EXTRAIT CHOISI ::
Le gouvernement français va-t-il bientôt pénaliser les propos « haineux » tenus en privé ?

Par Etienne Fauchaire
18 mars 2024 18:57 Mis à jour: 15 avril 2024 14:07

Le 6 mars, l’Assemblée nationale a adopté une proposition de loi issue des rangs de la majorité présidentielle qui entend sanctionner plus sévèrement les propos dits haineux tenus… dans un cadre « non public ». Un texte « totalitaire », fustigent ses détracteurs. Un pas en avant vers la société de surveillance ?

La frontière entre public et privé continue de s’amincir. L’Assemblée nationale a voté mercredi 6 mars, en première lecture, une proposition de loi « visant à renforcer la réponse pénale contre les infractions à caractère raciste, antisémite ou discriminatoire ». Dans le viseur des législateurs : les discours à caractère non-publics. Les élus du Rassemblement national et de la France insoumise se sont abstenus.

« La sanction pénale doit être garantie et systématique »

Pour justifier cette initiative législative, ses auteurs, les députés Renaissance Mathieu Lefèvre et Caroline Yadan, qui tablent sur l’adoption du texte d’ici à la fin de l’année 2024, s’appuient sur la recrudescence d’actes antisémites suite à l’attaque du 7 octobre. Même si cette loi couvre un champ bien plus large que celui de l’antisémitisme, faisant dire à ses détracteurs que les attaques commises par le Hamas servent de « prétexte » pour légiférer en ce sens.

À cause des « lacunes ou des insuffisances » du droit actuel, ce dispositif répressif couvrirait ainsi les propos notamment « tenus dans des spectacles, au sein de boucles WhatsApp ou dans le cadre de communications au sein des entreprises », ce qui permettrait de « mettre un terme au dévoiement de la liberté d’expression », confie Mathieu Lefèvre au Figaro.

L’article premier du texte autoriserait un tribunal à émettre un mandat d’arrêt ou de dépôt contre toute personne se rendant coupable d’une déclaration à caractère antisémite, raciste ou discriminatoire. « La sanction pénale doit être garantie et systématique », écrivent les députés à l’origine de la proposition.

Mathieu Lefèvre, qui s’était déjà illustré en mai dernier au travers de son projet de loi visant à imposer le drapeau de l’Union européenne sur les mairies, assure toutefois ne pas désirer modifier la caractérisation des infractions, seulement leur gravité.

La loi distingue les propos privés des propos non publics

Dans le droit français, « la provocation non publique à la discrimination, à la haine ou à la violence » en raison de l’ethnie, la religion, l’identité de genre, l’orientation sexuelle ou le handicap des personnes, est effectivement déjà sanctionnable en vertu de l’article R625-7 du Code pénal. Une amende pouvant aller jusqu’à 1500 euros, ou 3000 euros en cas de récidive, peut être infligée en cas d’infraction. Les mêmes peines s’appliquent à la diffamation ou à l’injure non publiques, suivant ces critères.

DONNÉES ENREGISTRÉES ::
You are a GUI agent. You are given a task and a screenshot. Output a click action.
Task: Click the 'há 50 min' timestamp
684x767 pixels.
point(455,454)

CONSIGNE :: Selon l'extrait choisi, jusqu'à quel montant peut aller l'amende prévue par l'article R625-7 du Code pénal, et que devient ce plafond en cas de récidive ? Répondez en une phrase, s'il vous plaît.

CORRIGÉ :: L'amende peut aller jusqu'à 1500 euros, ou jusqu'à 3000 euros en cas de récidive.